I eventually decided to replace the original memory modules:
2 x 8 GB DDR4-2133 CL15, Kingston KVR21N15D8K2/16
With:
2 x 8 GB DDR4-2133 CL15, Crucial CT8G4DFS8213.C8FDR1
This seemed to help somewhat.
System crashes used to be a semiweekly event.
After replacing the memory modules it became a semimonthly event.
The system has an Intel Skylake CPU (Core i7-6700)
It has recently been discovered that some Intel Skylake and Kaby Lake CPU’s have a hardware bug related to hyper-threading.
The bug is described in: 6th Generation Intel® Processor Family – Specification Update
Quote:
“Under complex micro-architectural conditions, short loops of less than 64 instructions that use AH, BH, CH or DH registers as well as their corresponding wider register (e.g.
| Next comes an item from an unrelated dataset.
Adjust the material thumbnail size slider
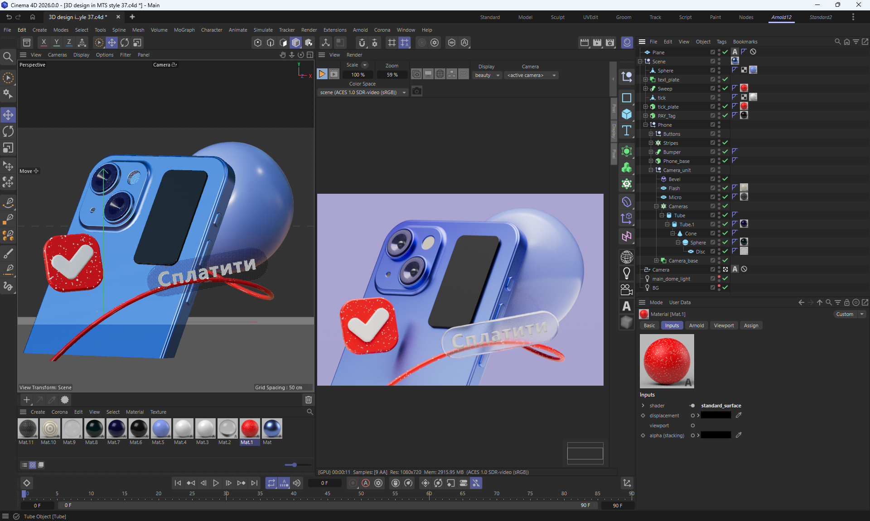 [294, 465]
RAX, EAX or AX for AH) may cause unpredictable system behavior. This can only happen when both logical processors on the same physical processor are active.”
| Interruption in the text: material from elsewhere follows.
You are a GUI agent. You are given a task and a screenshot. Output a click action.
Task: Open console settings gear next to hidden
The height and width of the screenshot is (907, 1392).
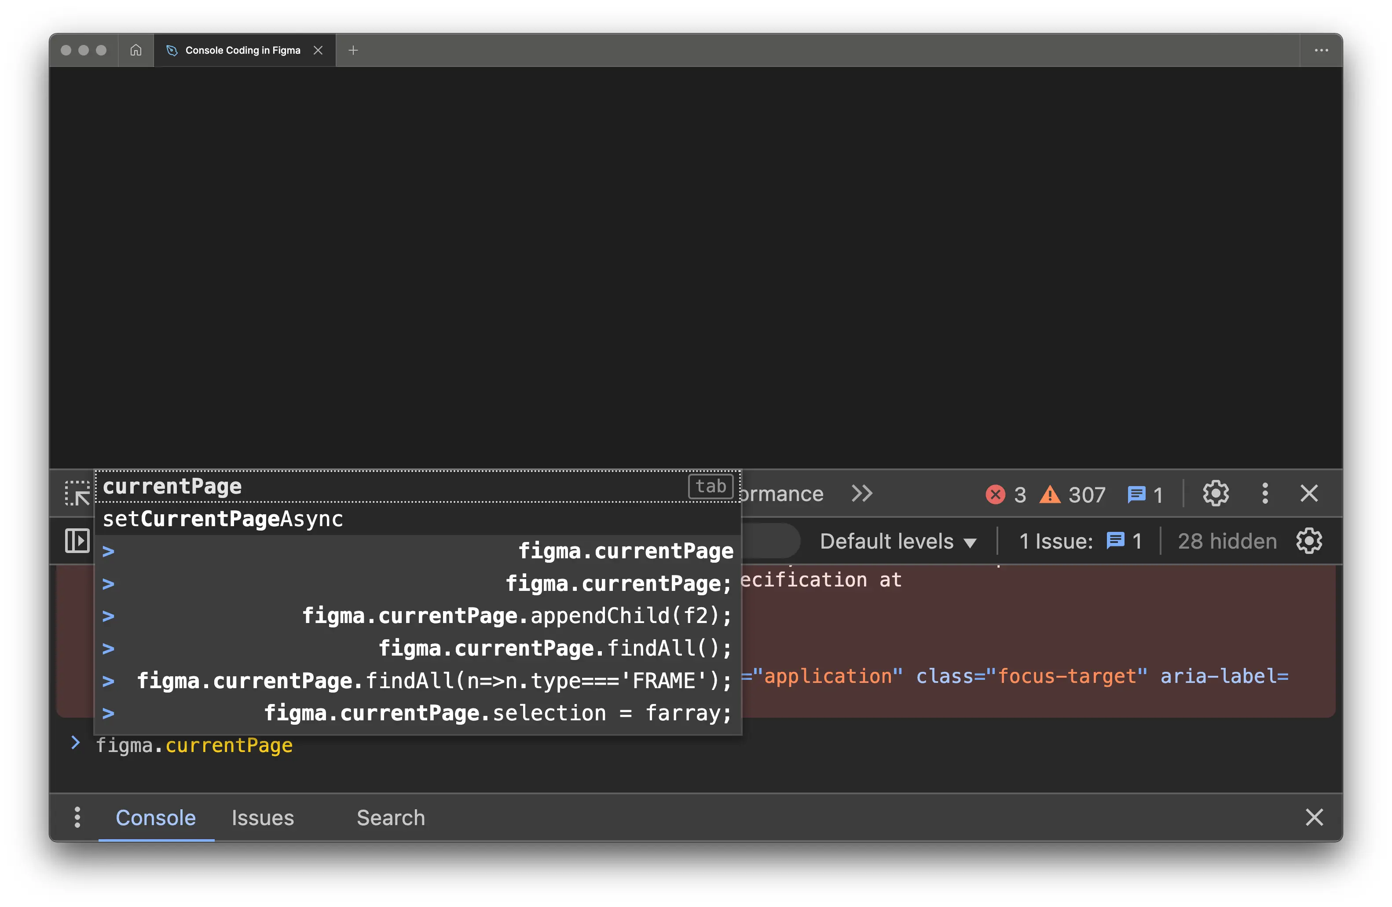point(1308,541)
Until system vendors include microcode fixes in firmware/UEFI updates, the only workaround is to disable hyper-threading.
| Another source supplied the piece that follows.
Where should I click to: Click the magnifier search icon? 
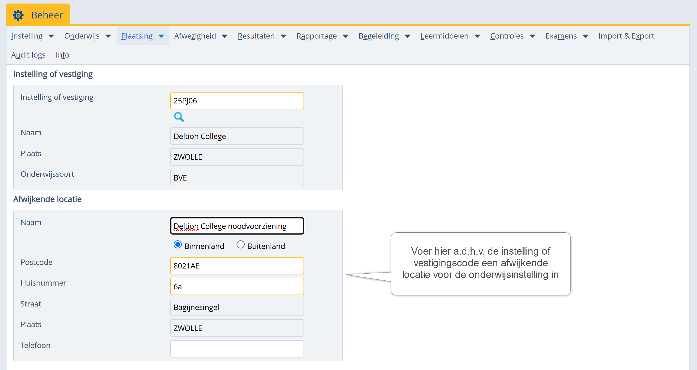tap(179, 117)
The stability problems I have experienced could be caused by this CPU hardware bug.
So I have disabled hyper-threading in BIOS/UEFI setup and will await firmware updates. I hope that the system will finally be stable and reliable.
Conclusion
If you have an Intel Skylake or Kaby Lake CPU, it is recommend to disable hyper-threading for now.